Aside from his passion for classical music and spiders, there is nothing this flamboyant young man loves more than equations. © CNRS (Click to view larger version...)
Aside from his passion for classical music and spiders, there is nothing this flamboyant young man loves more than equations. © CNRS
There is actually no Nobel Prize in mathematics. There is, however, an international award which is universally recognized as its equivalent: the Fields Medal, which is awarded every four years by the International Mathematics Union (IMU).

The most prestigious prize a mathematician can receive, the Fields Medal gives recognition and encouragement to younger (under 40) scientists who have made a major contribution to their field of research.

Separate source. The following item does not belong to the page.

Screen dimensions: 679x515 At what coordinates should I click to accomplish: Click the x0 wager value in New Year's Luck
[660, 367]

On 19 August in Hyderabad, India, where the IMU had convened, French mathematician Cédric Villani, 37, was one of four 2010 Fields Medal laureates—two Frenchmen, one Israeli and one Russian.

A full professor at the elite Ecole Normale Supérieure in Lyon and the director of the Paris Institut Henri Poincaré, Villani has been praised for "providing a deep mathematical understanding of a variety of physical phenomena."

Aside from his passion for classical music and spiders, which explain his romantic poet look and the large spider brooch he wears, there is nothing this flamboyant young man loves more than equations.

One of his favourites is the Vlasov equation: a three-line long list of numbers and symbols that can describe, among other things, the behaviour of particles in a plasma or the movements of stars in a galaxy.

"I work at the extreme theoretical end of ITER," said Villani in a recent interview for French daily Le Figaro. To Newsline, he explains: "I am not directly involved in the project, but in trying to get a better understanding of the equation's properties I can bring a contribution ... a modest one, certainly, but every contribution is valuable. I strongly believe in ITER and that interview in a national daily was an opportunity for me to advertise the project ..."

Villani's theoretical work will help those working in "numerical analysis" to develop algorithms, which, in turn will be used to optimize computational models of plasma behaviour.

Over the past decades, many prominent mathematicians have pointed out that a sharp mathematical understanding of equations governing physical phenomena is a key to the design of accurate numerical recipes.

A theoretician who may appear to the layman as lost in abstraction, Villani feels it is "important to be anchored in reality." Reality meaning, in his case, the frenzied agitation of particles in a plasma and the majestic motion of stars in faraway galaxies.